5 CONCOURSE PARKWAY NE, 8TH FLOOR
ATLANTA, GA30328
President, Home & Com. - Com.
Signatures
/s/ Brian J. Decker, Attorney in Fact for Robert F. Posthauer 08/27/2025
Signature of Reporting Person Date
Explanation of Responses:
( 1 )Each time-based restricted stock unit ("TRSU") represents a contingent right to receive one share of the Company's common stock.
( 2 )The TRSU's vest ratably in one-third increments on the original grant date's (February 17, 2023) first, second and third anniversaries, subject to the Reporting Person's continuous employment with the Company, with the remaining TRSUs reported schedule to vest on February 17, 2026.
( 3 )N/A
( 4 )Each restricted stock unit represents a contingent right to receive one share of the Company's common stock.
( 5 )The TRSUs vest ratably in one-third increments on the original grant date's (February 16, 2024) first, second and third anniversaries, subject to the Reporting Person's continuous employment with the Company, with the remaining TRSUs reported scheduled to vest on February 16, 2026 and February 16, 2027.

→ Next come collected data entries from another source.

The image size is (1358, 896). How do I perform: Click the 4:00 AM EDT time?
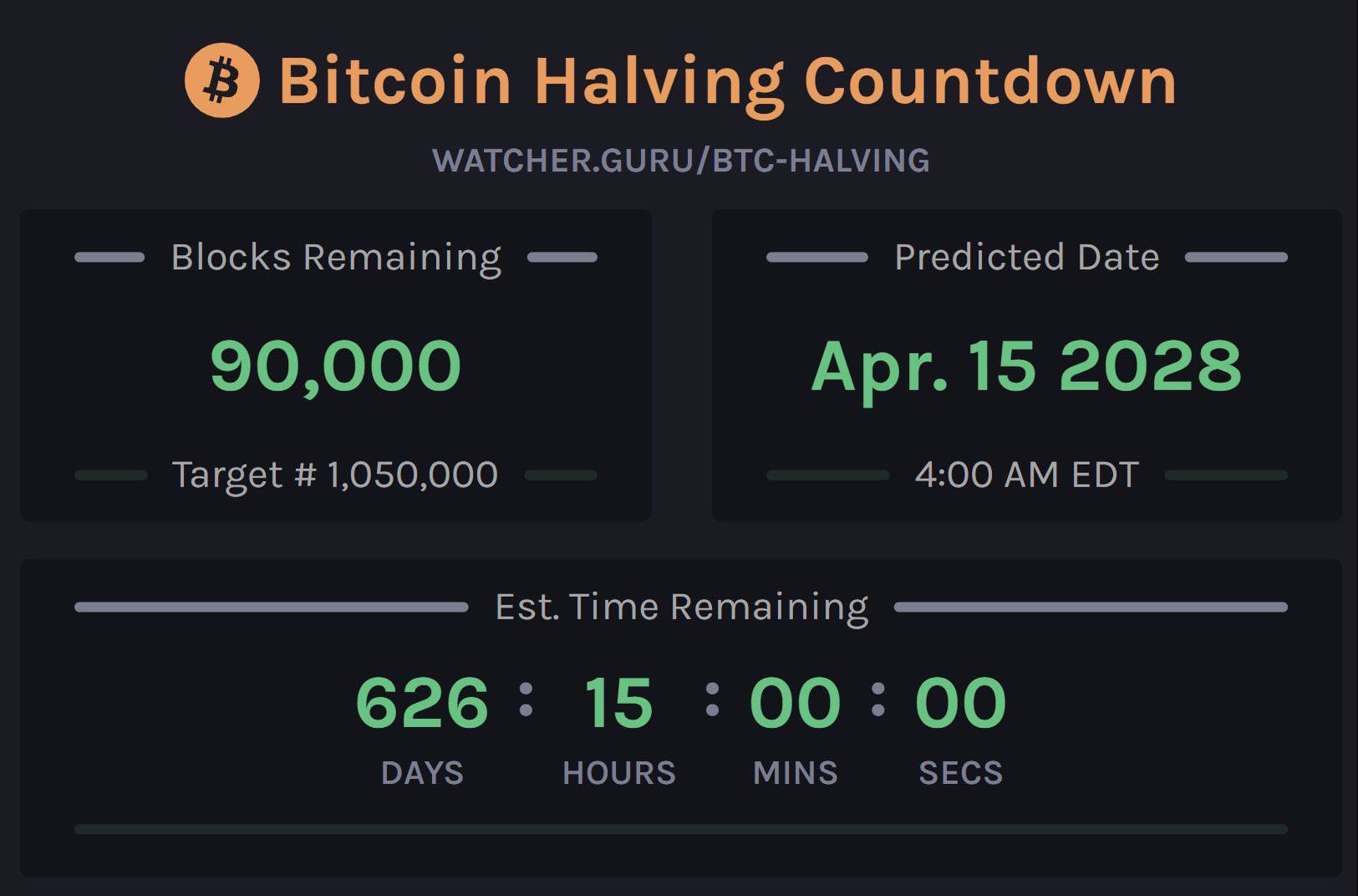pyautogui.click(x=1027, y=475)
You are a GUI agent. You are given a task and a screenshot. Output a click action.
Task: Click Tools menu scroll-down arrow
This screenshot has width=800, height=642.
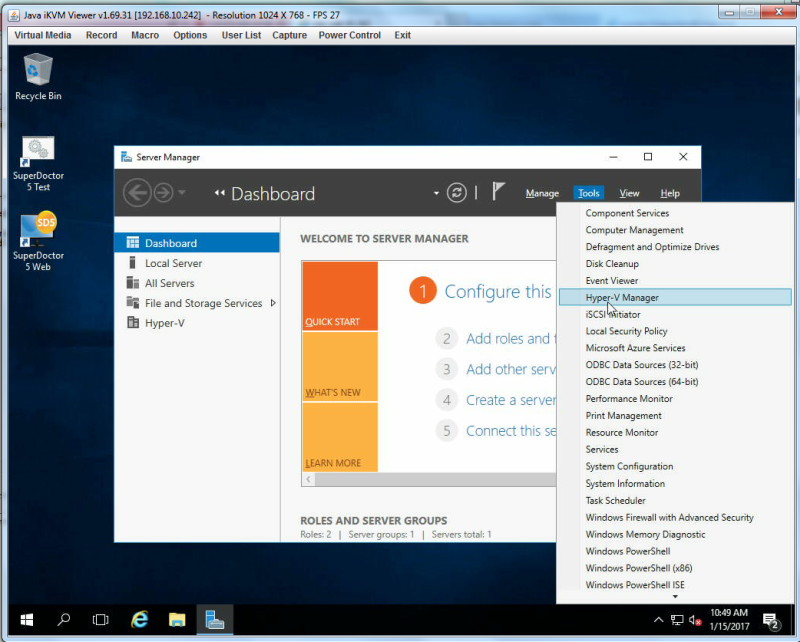coord(675,597)
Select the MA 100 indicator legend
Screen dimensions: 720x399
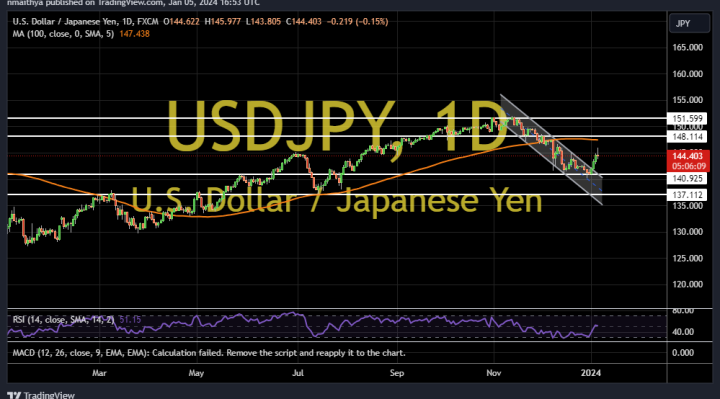(63, 34)
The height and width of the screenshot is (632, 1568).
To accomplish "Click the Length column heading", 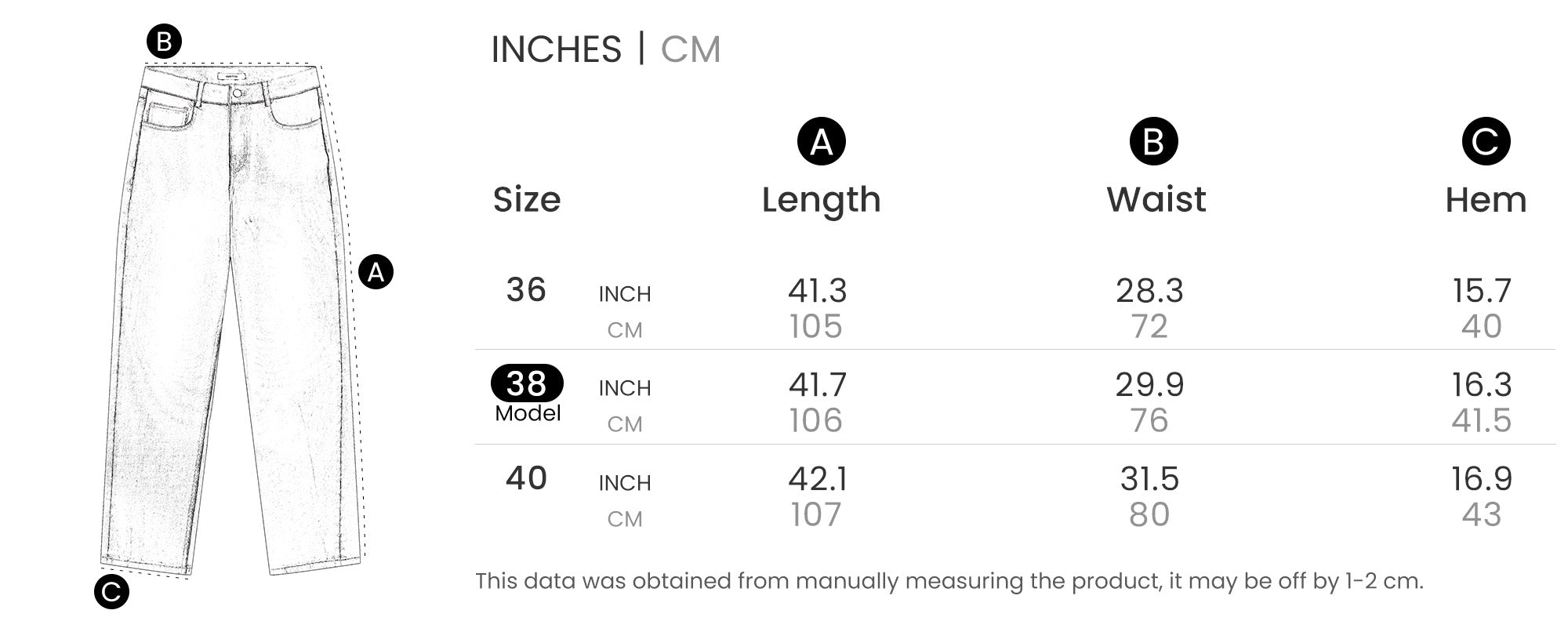I will pyautogui.click(x=821, y=199).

( 6 )The TRSUs vest ratably in one-third increments on the original grant date's (February 17, 2025) first, second and third anniversaries, subject to the Reporting Person's continuous employment with the Company, with the TRSUs reported scheduled to vest on February 17, 2026, February 17, 2027, and February 17, 2028.
( 7 )Each Performance Based Restricted Stock Unit ("PRSU") represents the right to receive one share of the Company's common stock.
( 8 )The Company's Compensation and Human Capital Committee certified the Company's performance metrics established for the Reporting Person's PRSUs granted on July 5, 2023. The terms of the Reporting Person's PRSUs provide for a seventy percent (70%) vesting on July 5, 2025, and a thirty percent (30%) vesting on July 5, 2026, subject to the continuous employment with the Company, with the remaining PRSUs reported scheduled to vest on July 5, 2026.
( 9 )The options vest ratably in one-third increments on the first, second and third anniversaries of the grant date.